#### Work task:
Given the listing below, the answer must be only the number of lines containing the string "computer".

#### Input for this task:
++++++++++
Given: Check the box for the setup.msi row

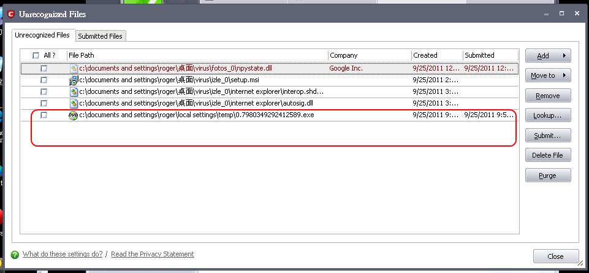Looking at the screenshot, I should click(44, 80).
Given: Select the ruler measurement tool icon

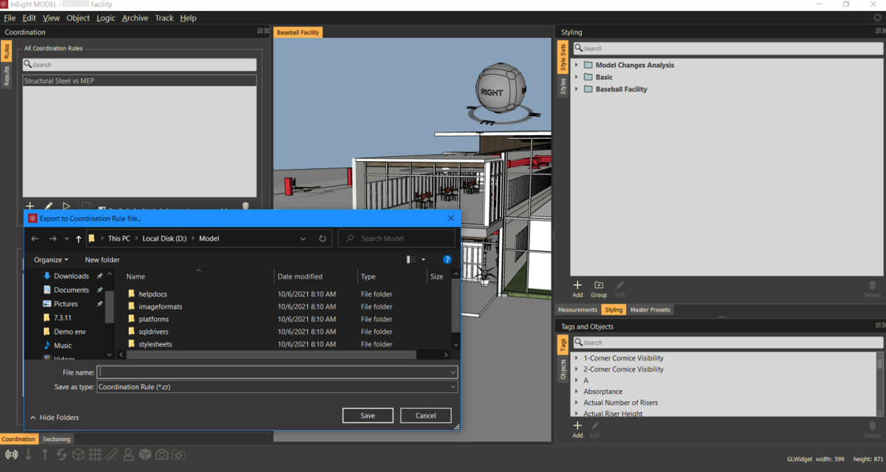Looking at the screenshot, I should [111, 454].
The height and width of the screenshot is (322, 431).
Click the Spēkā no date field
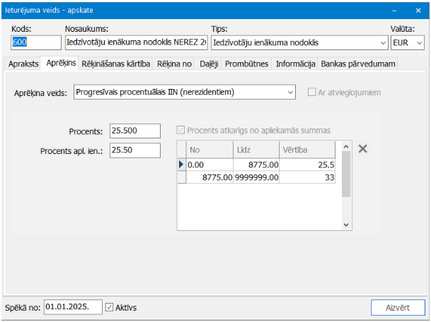(x=73, y=307)
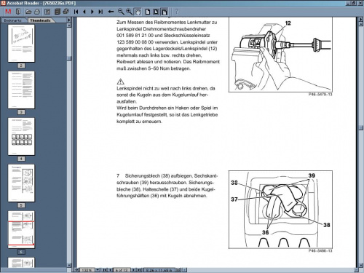Image resolution: width=364 pixels, height=273 pixels.
Task: Select the Zoom Out magnifier tool
Action: point(121,12)
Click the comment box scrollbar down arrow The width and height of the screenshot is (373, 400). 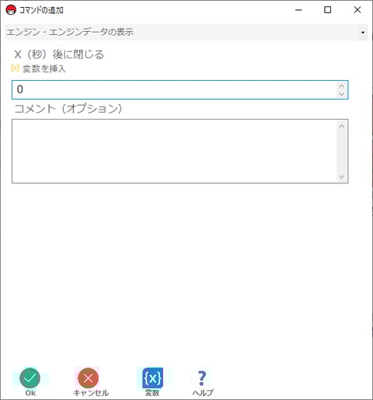tap(341, 176)
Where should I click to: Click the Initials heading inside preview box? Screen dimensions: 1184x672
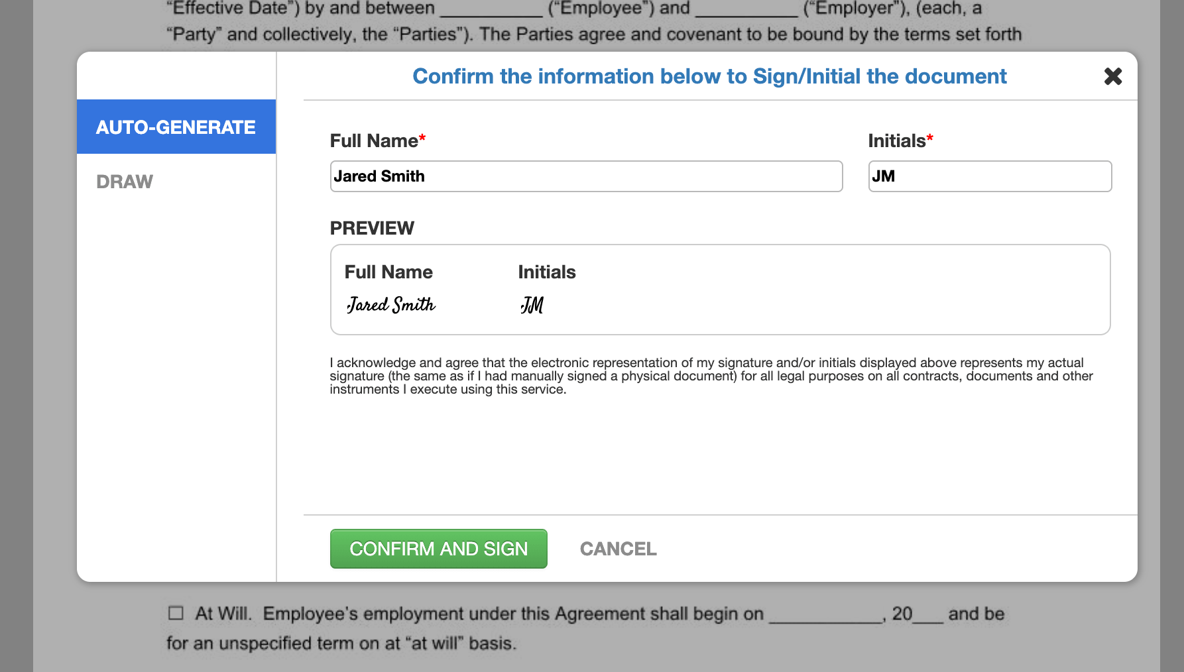(546, 272)
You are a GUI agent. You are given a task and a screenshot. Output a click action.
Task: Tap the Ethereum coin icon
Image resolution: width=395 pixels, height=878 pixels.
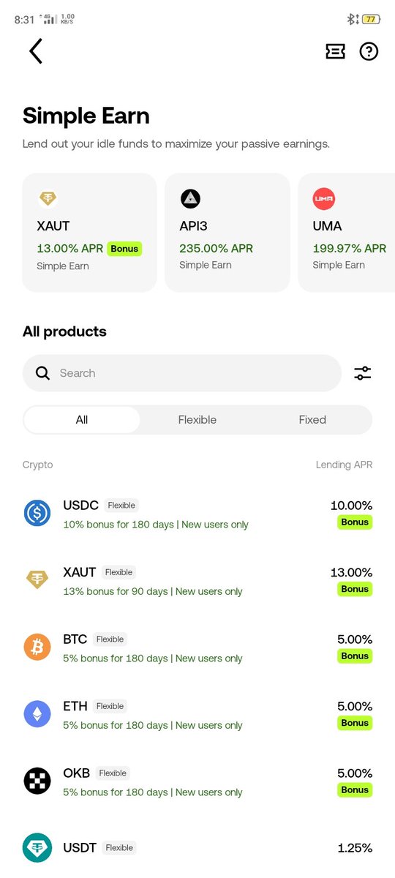[x=37, y=713]
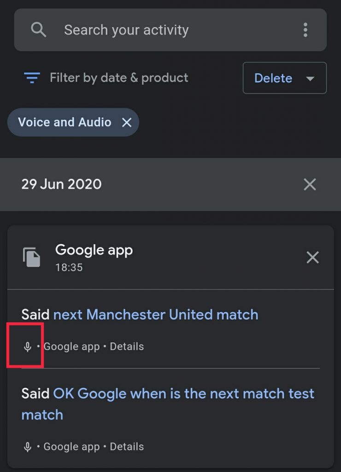This screenshot has height=472, width=341.
Task: Delete all activity from 29 Jun 2020
Action: click(310, 184)
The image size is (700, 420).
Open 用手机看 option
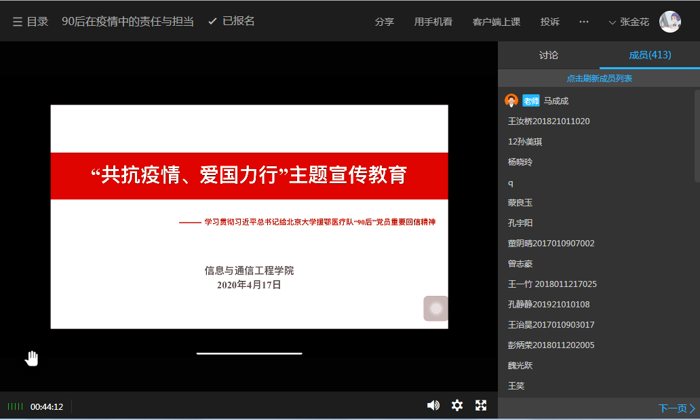(433, 22)
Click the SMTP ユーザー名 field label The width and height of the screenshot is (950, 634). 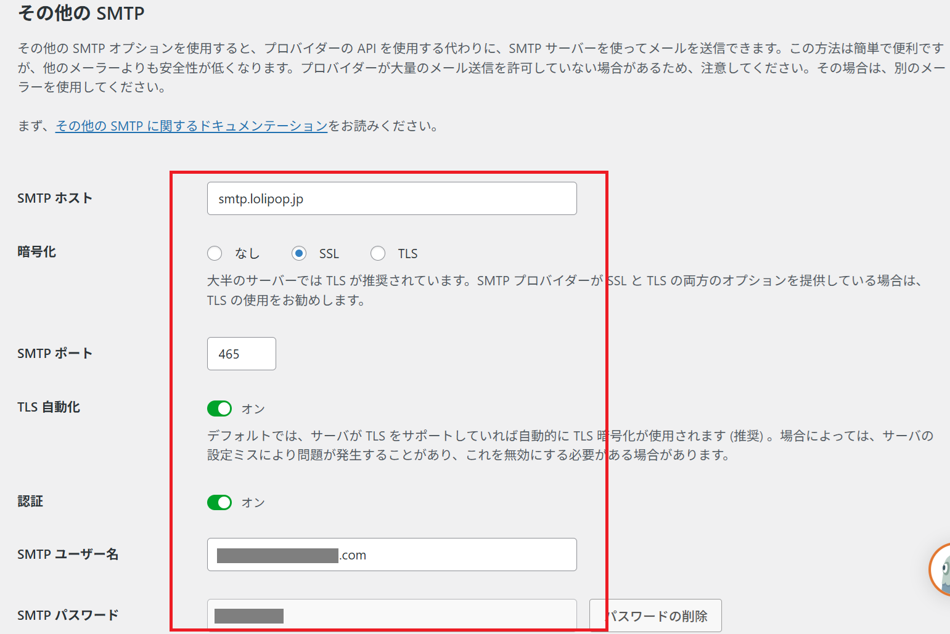click(68, 555)

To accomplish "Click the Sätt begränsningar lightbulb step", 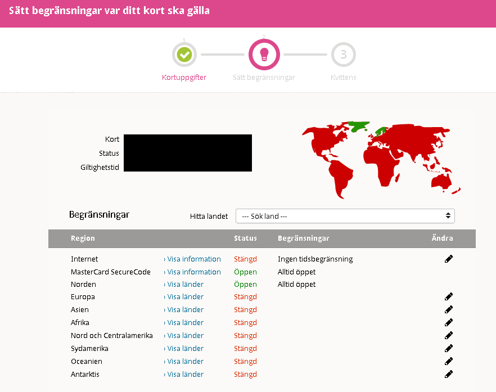I will (x=264, y=55).
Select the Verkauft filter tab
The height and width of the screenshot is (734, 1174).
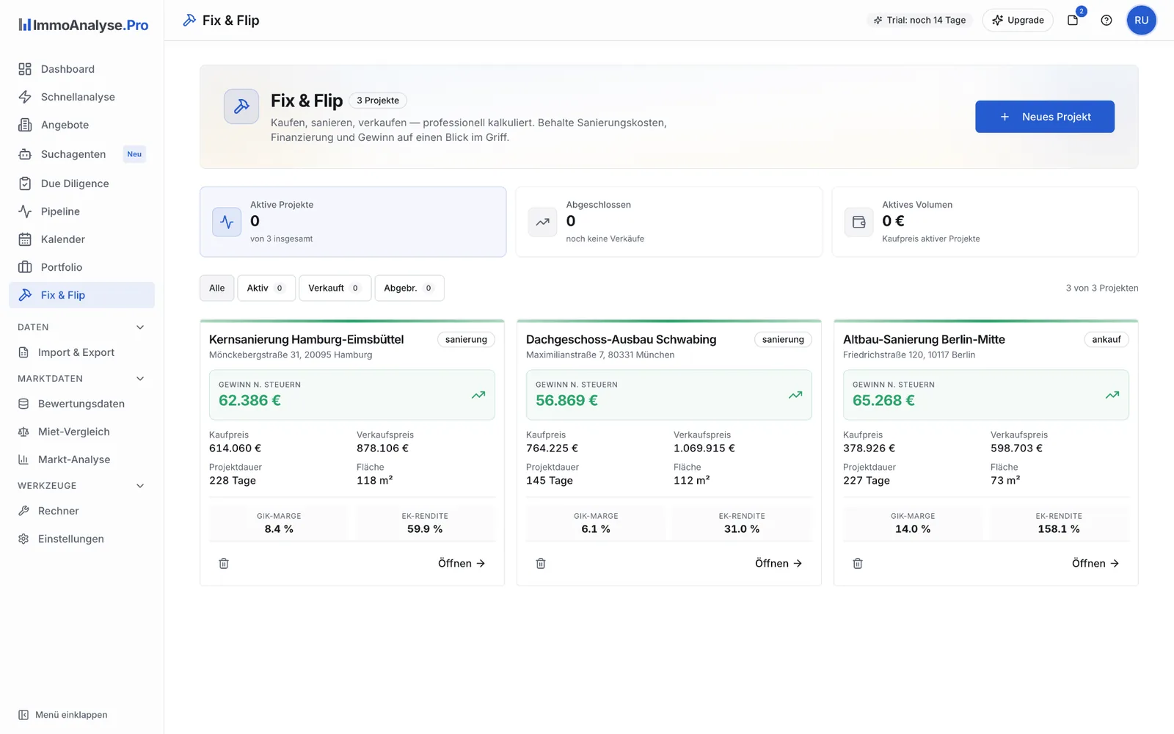(x=335, y=288)
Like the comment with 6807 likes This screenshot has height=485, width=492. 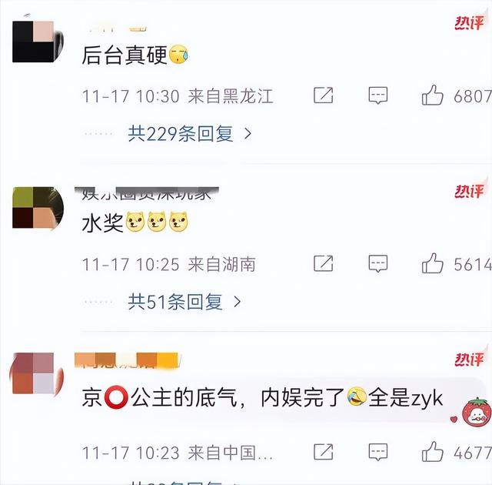coord(432,95)
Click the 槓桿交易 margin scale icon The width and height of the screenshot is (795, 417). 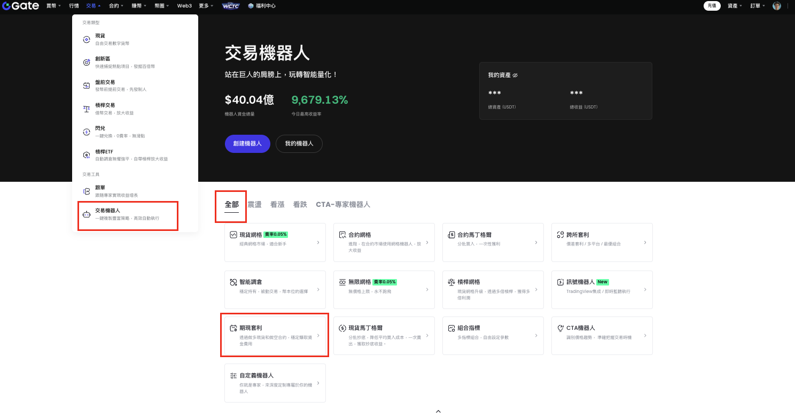click(x=87, y=109)
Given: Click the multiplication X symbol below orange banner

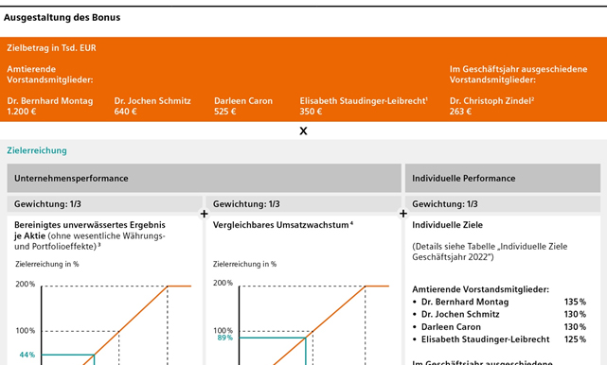Looking at the screenshot, I should (303, 131).
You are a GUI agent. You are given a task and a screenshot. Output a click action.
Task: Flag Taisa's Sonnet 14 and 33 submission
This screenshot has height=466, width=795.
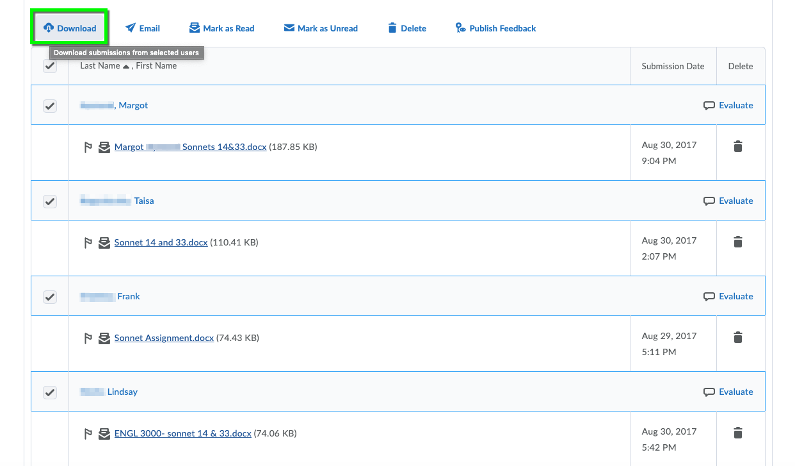click(x=89, y=242)
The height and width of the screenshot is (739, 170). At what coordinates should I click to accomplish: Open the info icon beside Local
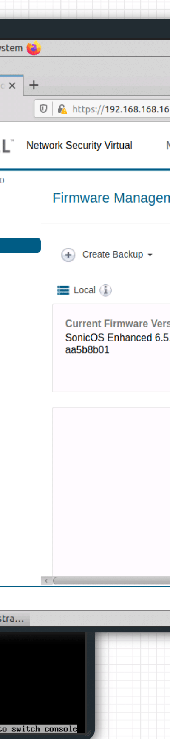pyautogui.click(x=105, y=290)
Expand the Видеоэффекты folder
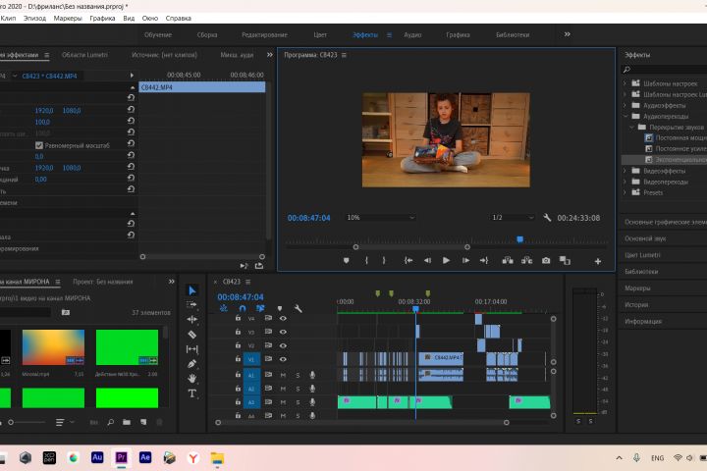This screenshot has width=707, height=471. click(626, 170)
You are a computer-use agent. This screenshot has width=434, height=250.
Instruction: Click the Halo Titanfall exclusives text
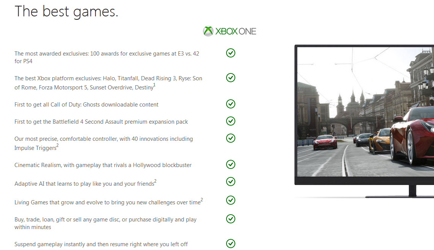109,83
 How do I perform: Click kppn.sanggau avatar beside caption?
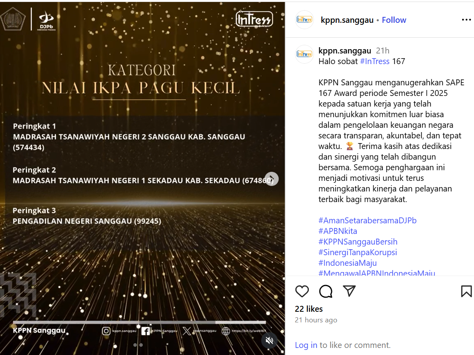(304, 54)
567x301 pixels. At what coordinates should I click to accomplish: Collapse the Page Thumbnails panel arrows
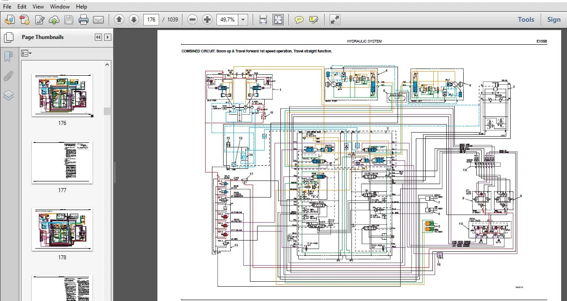98,37
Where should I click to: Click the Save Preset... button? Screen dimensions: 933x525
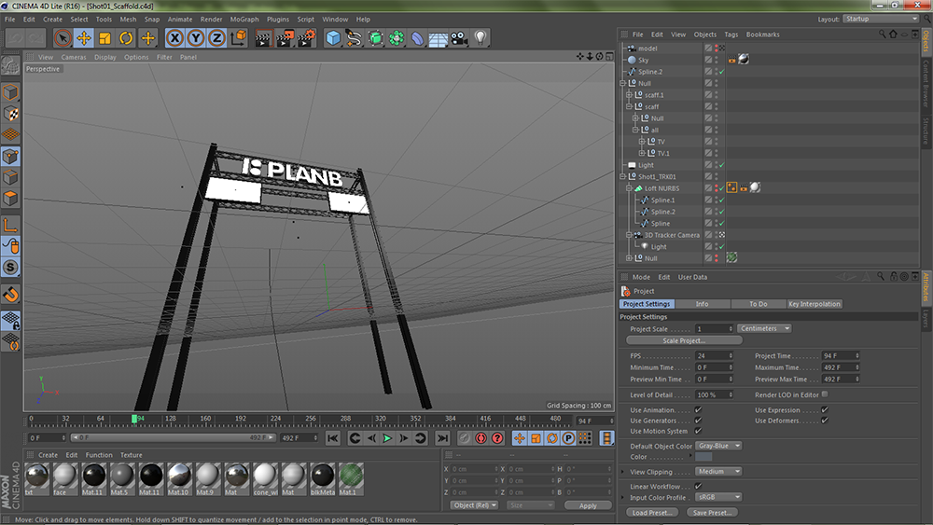tap(712, 513)
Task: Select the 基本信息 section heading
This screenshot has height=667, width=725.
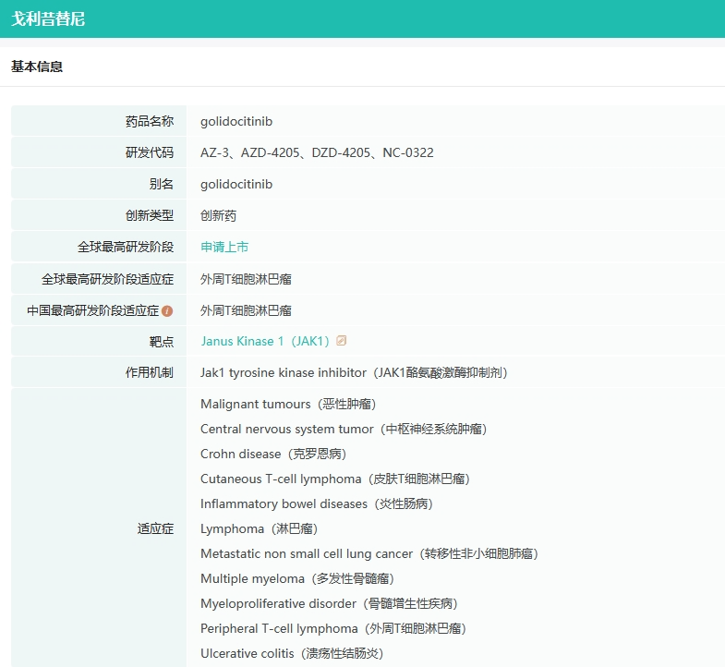Action: pos(37,67)
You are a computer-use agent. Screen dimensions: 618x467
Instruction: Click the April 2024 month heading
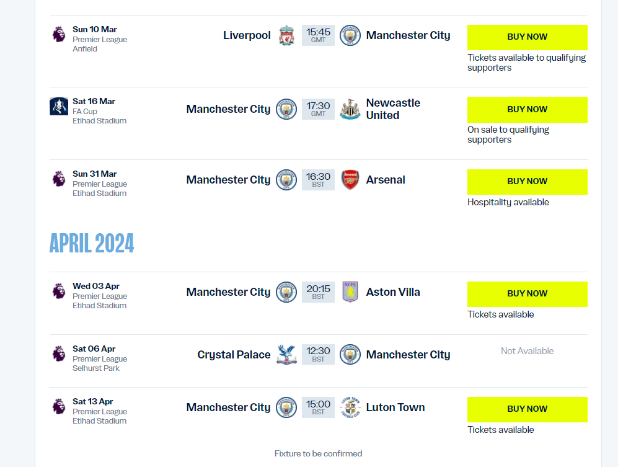(x=92, y=244)

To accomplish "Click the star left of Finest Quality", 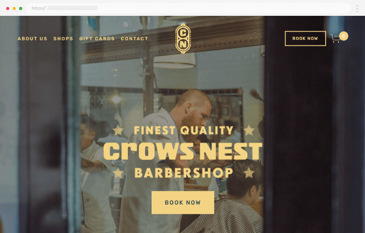I will (118, 130).
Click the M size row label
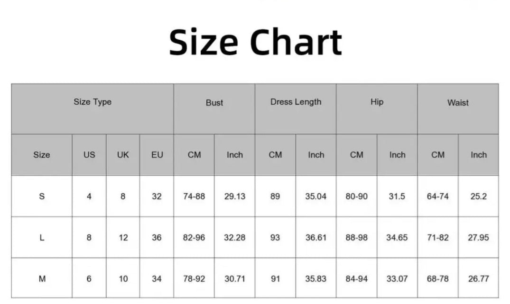 [x=42, y=279]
++++++++++
#### Your solution:
2